Further, the memory cell area can be reduced as compared with the folded bit line system, and the design rules of the sense amplifier can be relaxed as compared with the open type bit line system. It is also possible to simultaneously achieve the two demands of relaxing the amplifier design rule.

The present invention is not limited to the above embodiment. In the embodiment, the case where four cells are connected in series has been described. However, this is effective not only in the case where they are connected in series but also in the case of a conventional one. There should be one or more. If the coupling noise between the bit lines can be eliminated in a process manner, the temporary storage register may be eliminated and the original bit lines may be written back immediately after the reading. In addition, various modifications can be made without departing from the scope of the present invention.

[0031]

As described above in detail, according to the present invention, 1
In the system in which one sense amplifier is shared by a plurality of bit lines, the sth bit is provided by providing a transfer order control circuit for controlling the driving order of the switching elements connecting the plurality of bit lines and the sense amplifier. When the line data is first read to the outside, it is not necessary to read s−1 bit lines, the data can be read by opening the sth switching element first, and the access speed can be increased. It becomes possible.

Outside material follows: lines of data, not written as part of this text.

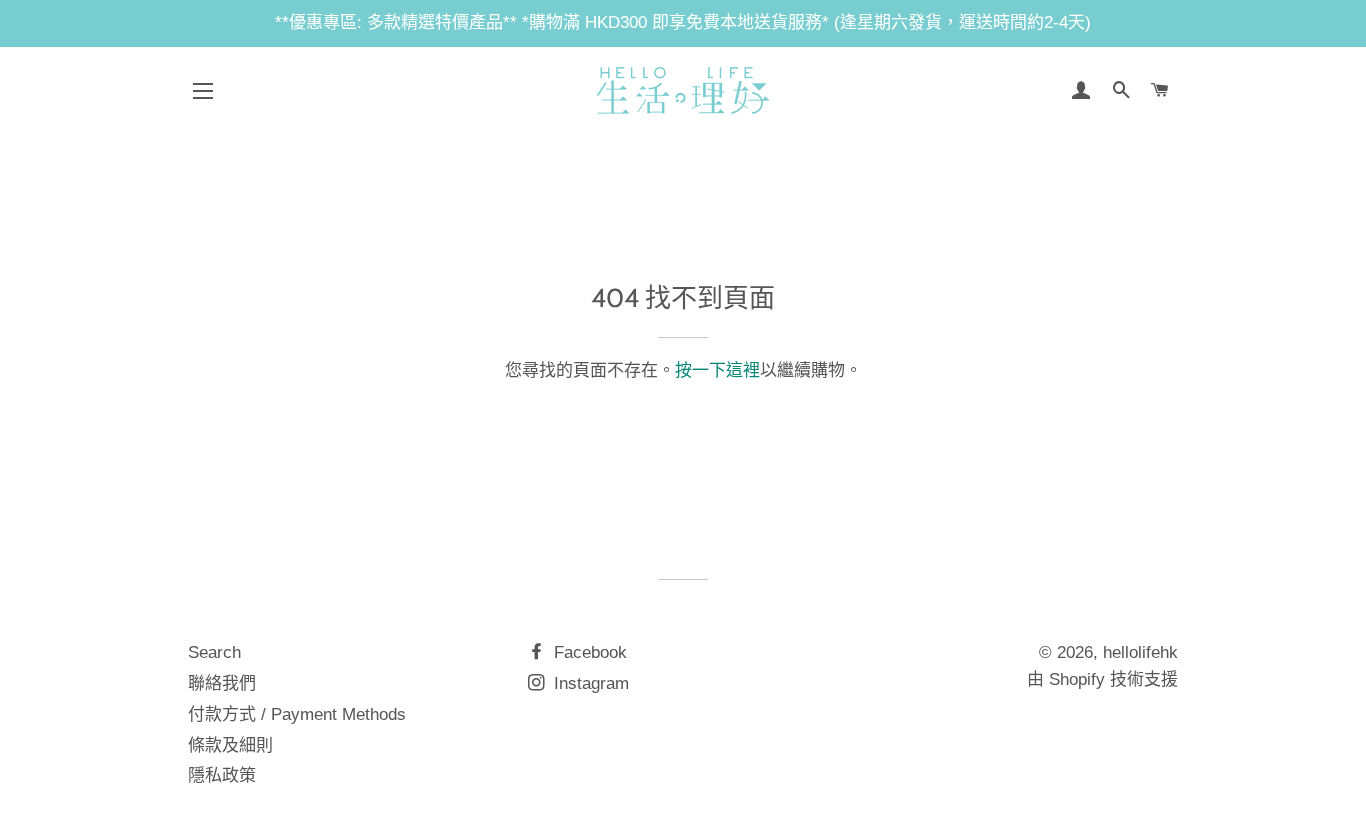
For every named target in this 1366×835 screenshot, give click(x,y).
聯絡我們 (222, 683)
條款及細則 (230, 745)
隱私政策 (222, 775)
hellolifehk (1140, 652)
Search (214, 652)
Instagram (589, 683)
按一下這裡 (717, 370)
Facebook (588, 652)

[Brief description of drawings]

FIG. 1 is a block diagram showing a schematic configuration of a semiconductor memory device according to an embodiment of the present invention.

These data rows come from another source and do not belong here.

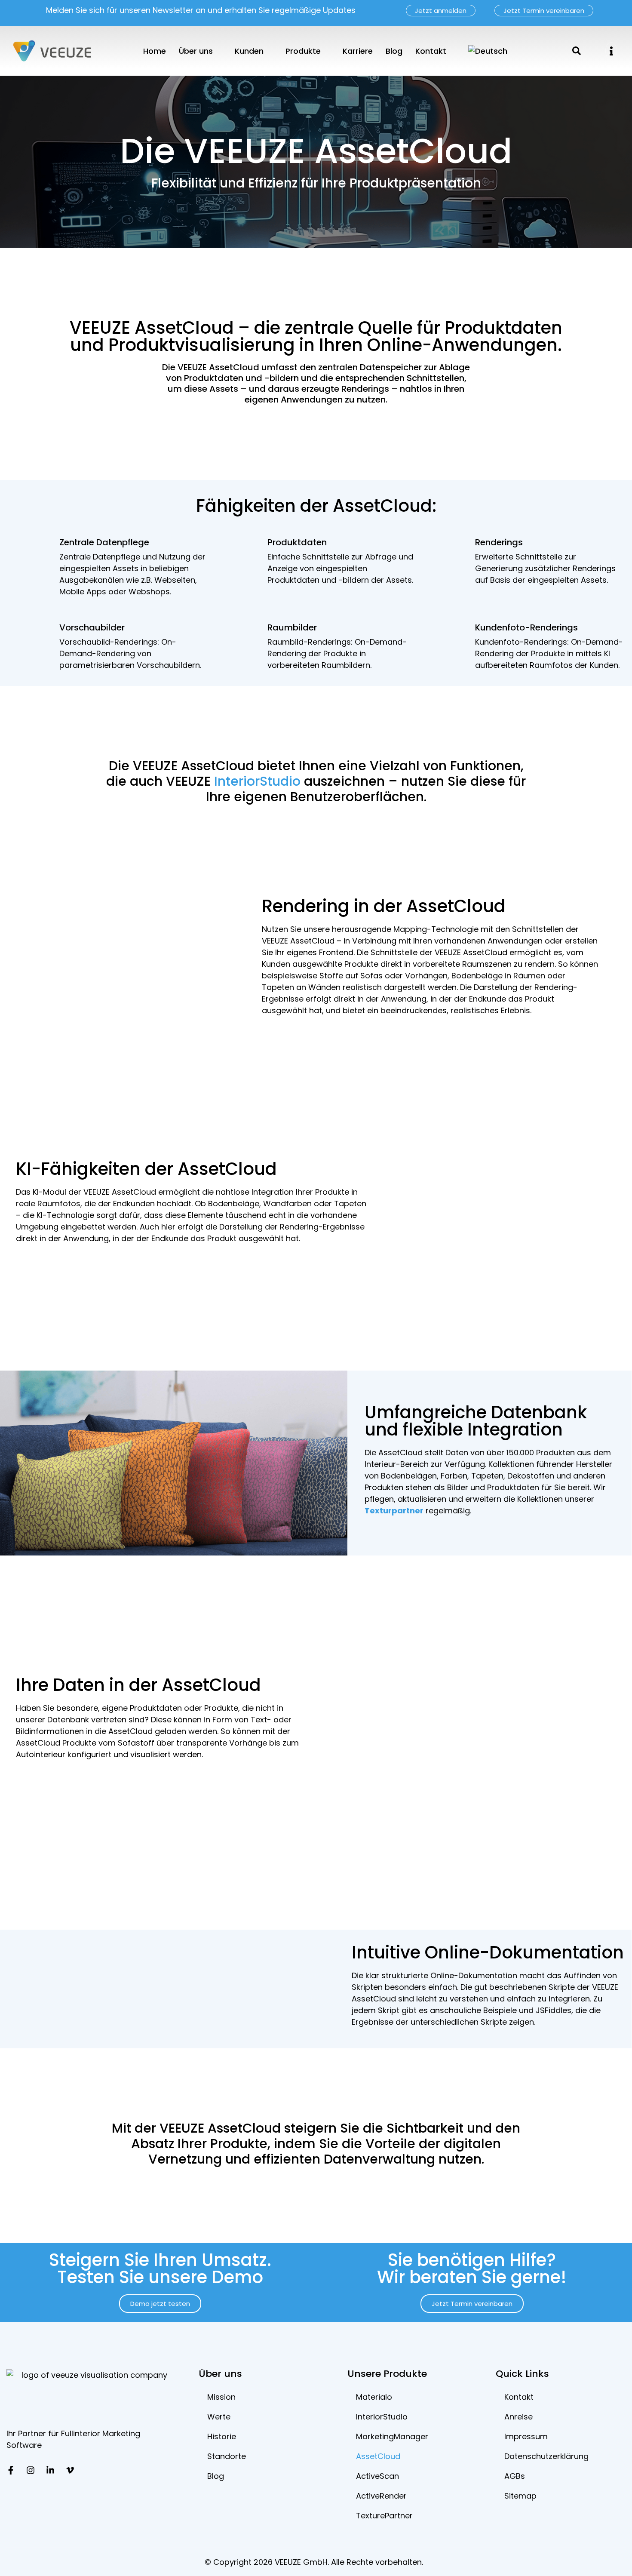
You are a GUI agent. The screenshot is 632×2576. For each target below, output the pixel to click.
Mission (221, 2397)
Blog (394, 51)
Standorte (226, 2456)
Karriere (358, 51)
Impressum (526, 2436)
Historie (221, 2436)
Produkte (303, 51)
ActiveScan (377, 2476)
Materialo (374, 2397)
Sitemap (520, 2495)
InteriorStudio (257, 781)
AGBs (514, 2476)
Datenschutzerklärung (546, 2456)
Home (154, 51)
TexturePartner (384, 2515)
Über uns (196, 51)
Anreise (518, 2416)
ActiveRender (381, 2495)
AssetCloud (378, 2456)
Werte (218, 2416)
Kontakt (430, 51)
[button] (611, 51)
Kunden (249, 51)
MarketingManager (392, 2436)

FIG. 2 is a circuit diagram showing a specific configuration of a transfer order control circuit used in the embodiment.

FIG. 3 is a circuit diagram showing a specific configuration of a cell array and bit lines used in the example.

FIG. 4 is a circuit diagram showing a specific configuration of a cell array and bit lines used in the example.

FIG. 5 is a circuit diagram showing a specific configuration of a memory cell and a register cell used in the examples.

FIG. 6 is a signal waveform diagram showing the operation timing of the embodiment.

FIG. 7 is a signal waveform diagram showing the operation timing of the embodiment.

[Explanation of symbols]

 DESCRIPTION OF SYMBOLS 1 ... Memory cell array, 2 ... Row decoder, 3 ... Transfer gate (switching element), 4a ... Sense amplifier, 4b ... Equalize gate, 5 ... Temporary storage register cell, 6 ... Control signal buffer, 7 ... Transfer gate, 8 ... Dummy cell, 11 ... Address buffer, 12 ... Transfer order signal generation circuit, 13 ... Transfer order control circuit, 14 ... Transfer gate control circuit.

 ─────────────────────────────────────────────────── ─── Continuation of the front page (72) Inventor Masako Ota 1 Komukai Toshiba-cho, Saiwai-ku, Kawasaki-shi, Kanagawa Incorporated Toshiba Research and Development Center

Claims (3)

[Claims] 1. A bit line to which a plurality of memory cells are connected, a sense amplifier for reading data from the memory cell, and a plurality of bit lines provided between the plurality of bit lines and the sense amplifier, respectively. A semiconductor memory device comprising: a switching element that sequentially connects the bit lines of the present invention to a sense amplifier; and a transfer order control circuit that controls the order of driving these switching elements by an external signal. 2. The semiconductor memory device according to claim 1, wherein the external signal input to the transfer order control circuit is a signal decoded from an address. 3. The semiconductor memory device according to claim 1, wherein a memory cell unit in which a plurality of dynamic RAMs are connected in series is connected to the bit line.